This fresh cream cake is light and fluffy, perfect for any occasion. It features layers of soft sponge cake filled with fresh whipped cream and berries.
Author:Oliver
Prep Time:30 minutes
Cook Time:30 minutes
Total Time:1 hour 30 minutes
Yield:12 servings 1x
Category:Dessert
Method:Baking
Cuisine:American
Diet:Vegetarian
Ingredients
Scale
1 1/2 cups all-purpose flour
1 1/2 teaspoons baking powder
1/2 teaspoon salt
1/2 cup unsalted butter, softened
1 cup granulated sugar
2 large eggs
1 teaspoon vanilla extract (alcohol-free)
1/2 cup milk
2 cups heavy cream
1/4 cup powdered sugar
1 cup mixed fresh berries (strawberries, raspberries, blueberries)
Instructions
Preheat oven to 350°F (175°C). Grease and flour two 8-inch round cake pans.
In a medium bowl, whisk together flour, baking powder, and salt.
In a large bowl, cream together butter and granulated sugar until light and fluffy.

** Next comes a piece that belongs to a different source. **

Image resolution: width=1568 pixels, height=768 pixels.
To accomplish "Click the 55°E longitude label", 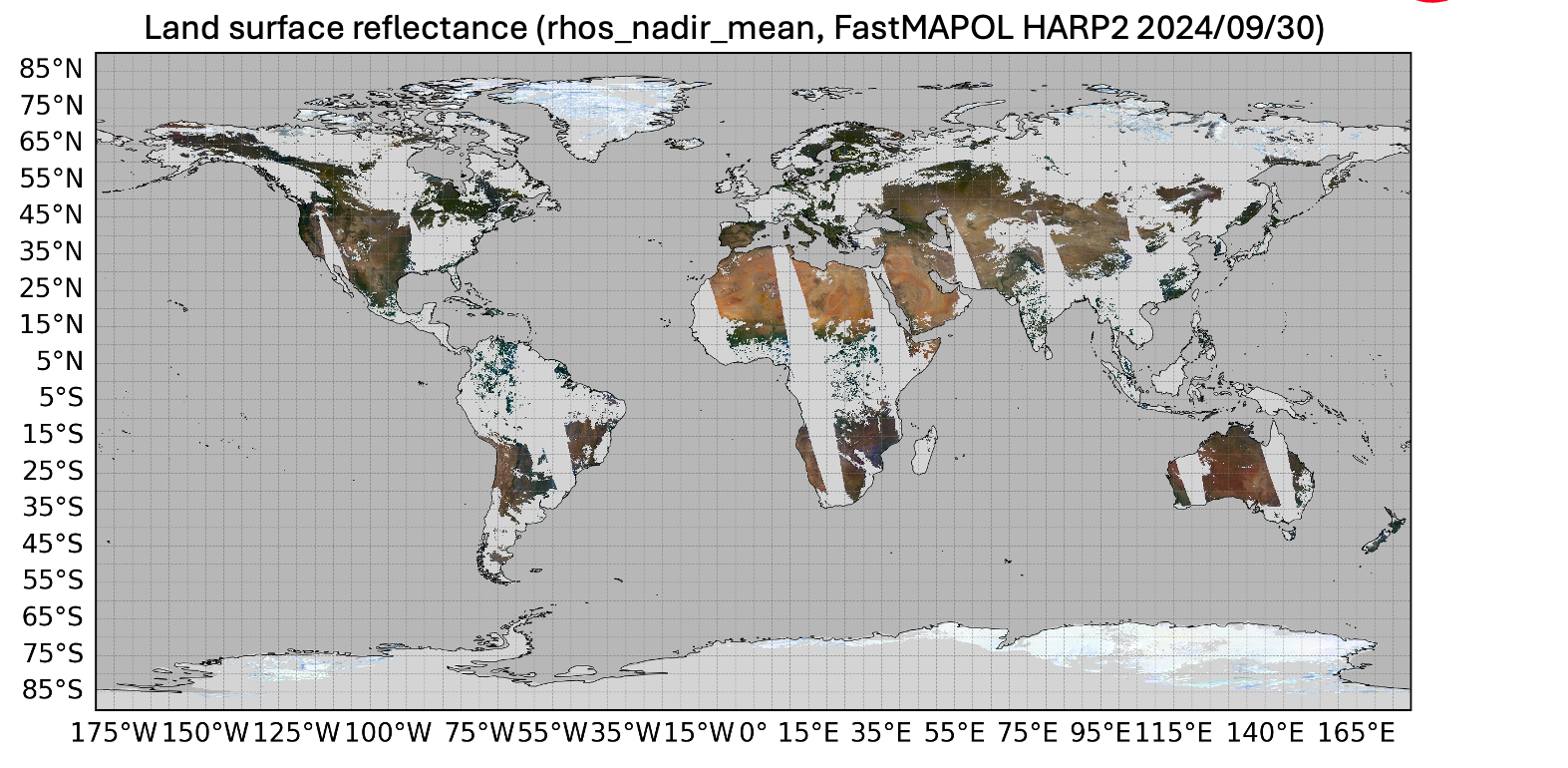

Beat in eggs one at a time, then stir in vanilla extract.
Gradually add the dry ingredients to the wet ingredients, alternating with milk, beginning and ending with dry ingredients. Mix until just combined.
Divide batter evenly between the prepared cake pans.
Bake for 25-30 minutes, or until a wooden skewer inserted into the center comes out clean.
Let cakes cool in pans for 10 minutes, then invert onto a wire rack to cool completely.
Once cakes are completely cool, prepare the whipped cream. In a large bowl, beat heavy cream and powdered sugar until stiff peaks form.
Place one cake layer on a serving plate. Spread half of the whipped cream over the top.
Arrange half of the fresh berries over the whipped cream.
Top with the second cake layer. Spread the remaining whipped cream over the top and sides of the cake.
Decorate with the remaining fresh berries.
Refrigerate for at least 30 minutes before serving.
Notes
For best results, make sure your butter and eggs are at room temperature.
Do not overmix the cake batter, as this can result in a dry cake.
Ensure the cakes are completely cool before frosting to prevent the whipped cream from melting.
You can use any combination of fresh fruits you prefer.
Store leftover cake in the refrigerator for up to 3 days.